● **TASK REQUIREMENTS**
Please copy each line of the records below that holds the word "width".

[Collected data]
□ □ □ □ □

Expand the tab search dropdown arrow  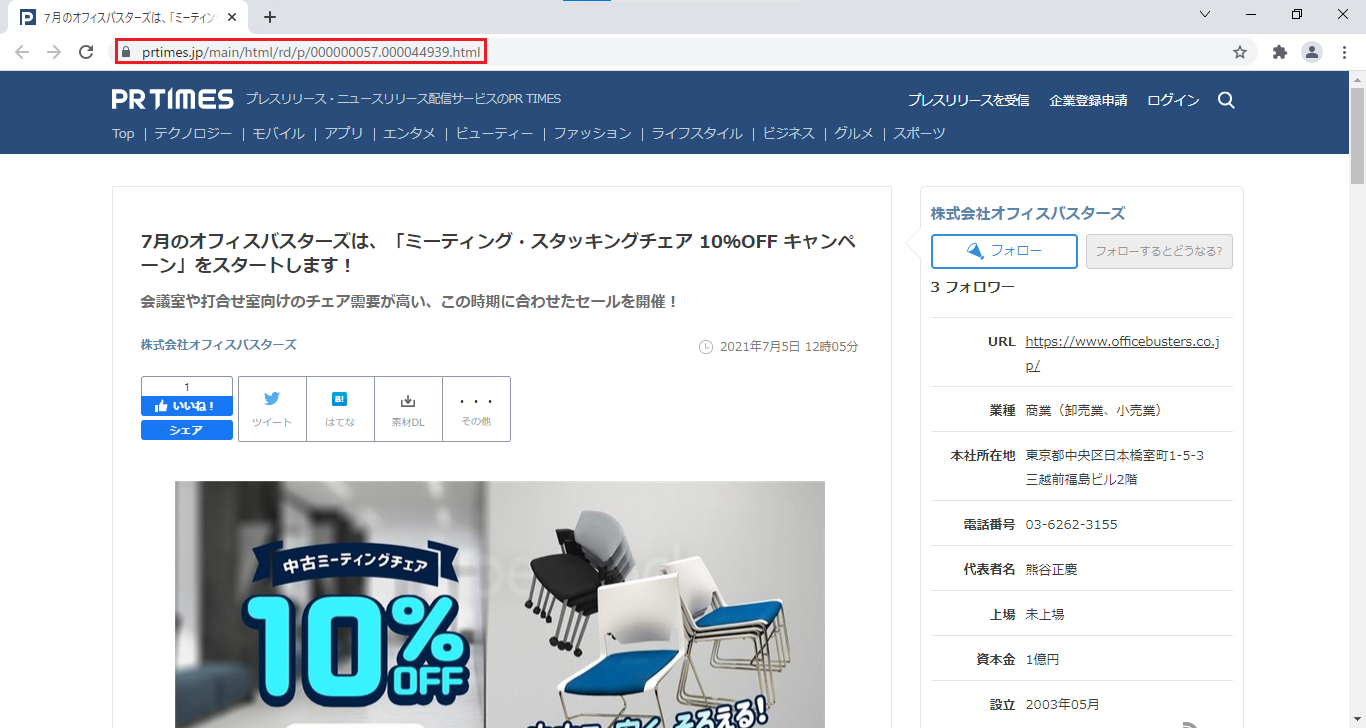coord(1205,15)
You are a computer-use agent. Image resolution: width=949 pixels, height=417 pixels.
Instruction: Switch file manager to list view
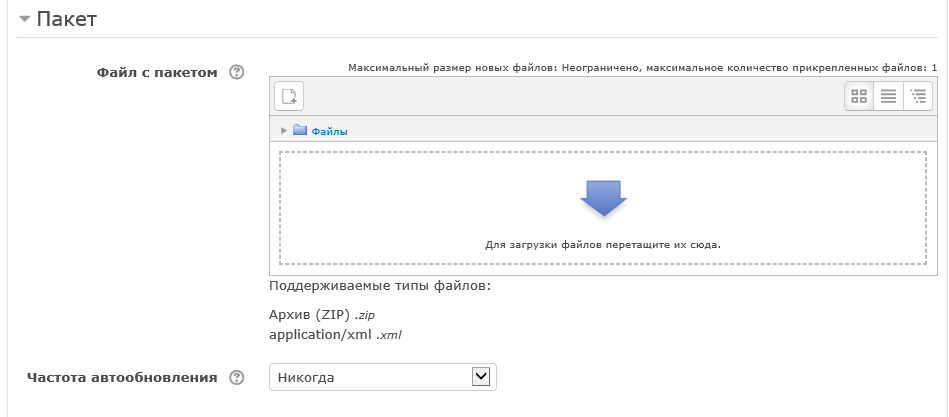pos(888,96)
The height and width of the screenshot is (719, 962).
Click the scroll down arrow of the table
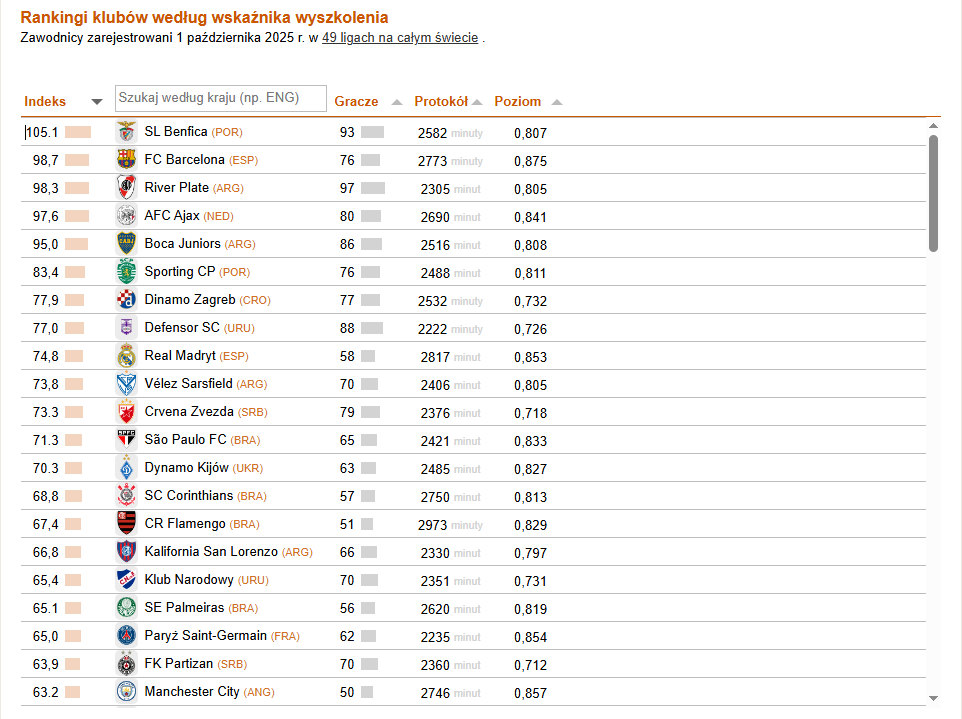click(933, 698)
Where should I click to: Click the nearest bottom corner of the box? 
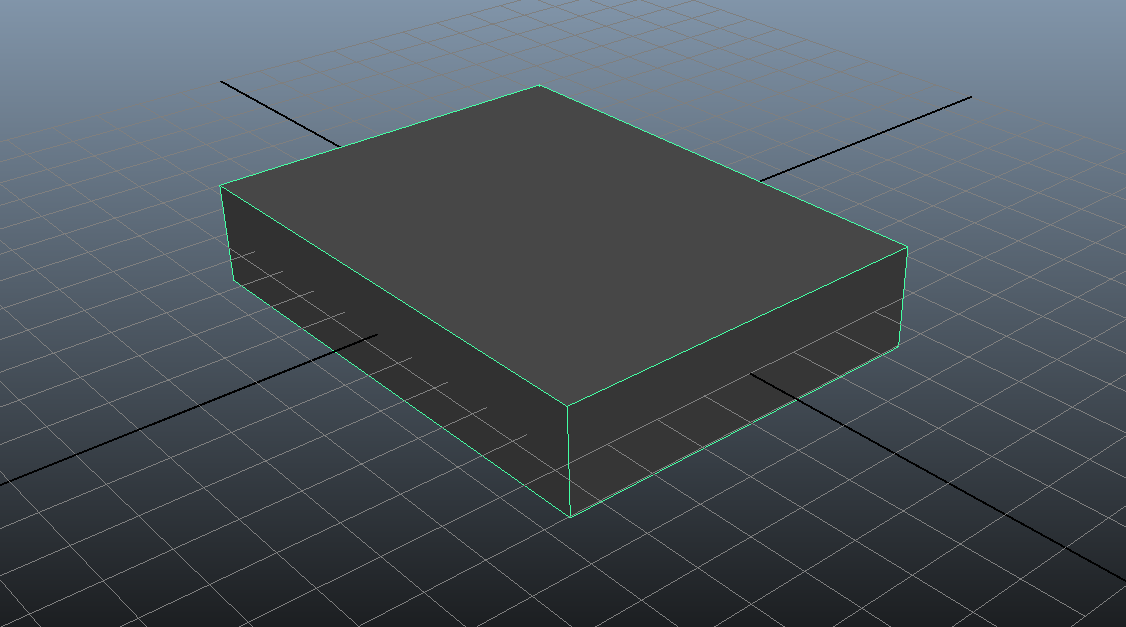(x=570, y=516)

□ □ □ □ □

● **RESPONSE AREA**
You are a computer-use agent. Image resolution: width=949 pixels, height=417 pixels.
The height and width of the screenshot is (719, 962).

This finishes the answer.